Supplied data Block Start

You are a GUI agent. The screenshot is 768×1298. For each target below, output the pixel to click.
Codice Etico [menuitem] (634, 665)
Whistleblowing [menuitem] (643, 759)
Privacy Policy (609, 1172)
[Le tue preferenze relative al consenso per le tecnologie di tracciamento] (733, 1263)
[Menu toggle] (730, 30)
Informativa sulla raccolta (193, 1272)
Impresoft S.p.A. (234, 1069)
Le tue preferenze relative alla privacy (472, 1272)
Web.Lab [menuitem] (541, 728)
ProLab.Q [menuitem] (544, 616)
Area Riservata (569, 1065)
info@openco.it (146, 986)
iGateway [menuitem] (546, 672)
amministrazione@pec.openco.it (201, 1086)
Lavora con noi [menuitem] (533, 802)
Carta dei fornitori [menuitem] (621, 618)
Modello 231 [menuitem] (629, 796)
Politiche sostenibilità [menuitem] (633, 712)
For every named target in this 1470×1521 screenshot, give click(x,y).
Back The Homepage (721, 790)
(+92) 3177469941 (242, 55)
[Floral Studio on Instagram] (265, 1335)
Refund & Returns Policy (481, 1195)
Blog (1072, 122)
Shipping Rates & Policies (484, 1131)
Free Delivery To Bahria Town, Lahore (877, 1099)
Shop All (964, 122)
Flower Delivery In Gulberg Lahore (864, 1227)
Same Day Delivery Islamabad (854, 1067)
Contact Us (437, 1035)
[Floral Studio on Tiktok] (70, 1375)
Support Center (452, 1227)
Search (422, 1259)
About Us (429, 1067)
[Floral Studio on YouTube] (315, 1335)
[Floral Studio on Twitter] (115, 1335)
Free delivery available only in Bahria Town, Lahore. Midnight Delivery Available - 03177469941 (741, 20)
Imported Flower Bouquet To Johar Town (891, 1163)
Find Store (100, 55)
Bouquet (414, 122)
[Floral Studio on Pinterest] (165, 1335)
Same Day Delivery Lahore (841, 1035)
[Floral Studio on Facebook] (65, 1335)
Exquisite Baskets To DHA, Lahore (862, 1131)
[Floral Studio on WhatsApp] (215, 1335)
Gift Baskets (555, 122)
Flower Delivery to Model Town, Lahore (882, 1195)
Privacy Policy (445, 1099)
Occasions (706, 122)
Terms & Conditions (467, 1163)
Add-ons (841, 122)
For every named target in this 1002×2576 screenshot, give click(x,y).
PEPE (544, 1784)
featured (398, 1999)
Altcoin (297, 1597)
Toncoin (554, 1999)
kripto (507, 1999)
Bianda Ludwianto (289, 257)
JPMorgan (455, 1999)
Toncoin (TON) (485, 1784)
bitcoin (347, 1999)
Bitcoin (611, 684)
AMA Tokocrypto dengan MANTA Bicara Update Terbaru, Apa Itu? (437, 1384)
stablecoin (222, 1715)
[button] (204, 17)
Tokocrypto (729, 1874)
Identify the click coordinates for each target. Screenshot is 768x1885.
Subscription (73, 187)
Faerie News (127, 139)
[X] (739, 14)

Supplied data Block End

**How to complete this task:** Print exactly, and only, the lines from the line that contains "Same Day Delivery Lahore (841, 1035)" through the last line of the records.

**Written reply:**
Same Day Delivery Lahore (841, 1035)
[Floral Studio on Facebook] (65, 1335)
Exquisite Baskets To DHA, Lahore (862, 1131)
[Floral Studio on WhatsApp] (215, 1335)
Gift Baskets (555, 122)
Flower Delivery to Model Town, Lahore (882, 1195)
Privacy Policy (445, 1099)
Occasions (706, 122)
Terms & Conditions (467, 1163)
Add-ons (841, 122)
For every named target in this 1002×2576 screenshot, give click(x,y).
PEPE (544, 1784)
featured (398, 1999)
Altcoin (297, 1597)
Toncoin (554, 1999)
kripto (507, 1999)
Bianda Ludwianto (289, 257)
JPMorgan (455, 1999)
Toncoin (TON) (485, 1784)
bitcoin (347, 1999)
Bitcoin (611, 684)
AMA Tokocrypto dengan MANTA Bicara Update Terbaru, Apa Itu? (437, 1384)
stablecoin (222, 1715)
[button] (204, 17)
Tokocrypto (729, 1874)
Identify the click coordinates for each target. Screenshot is 768x1885.
Subscription (73, 187)
Faerie News (127, 139)
[X] (739, 14)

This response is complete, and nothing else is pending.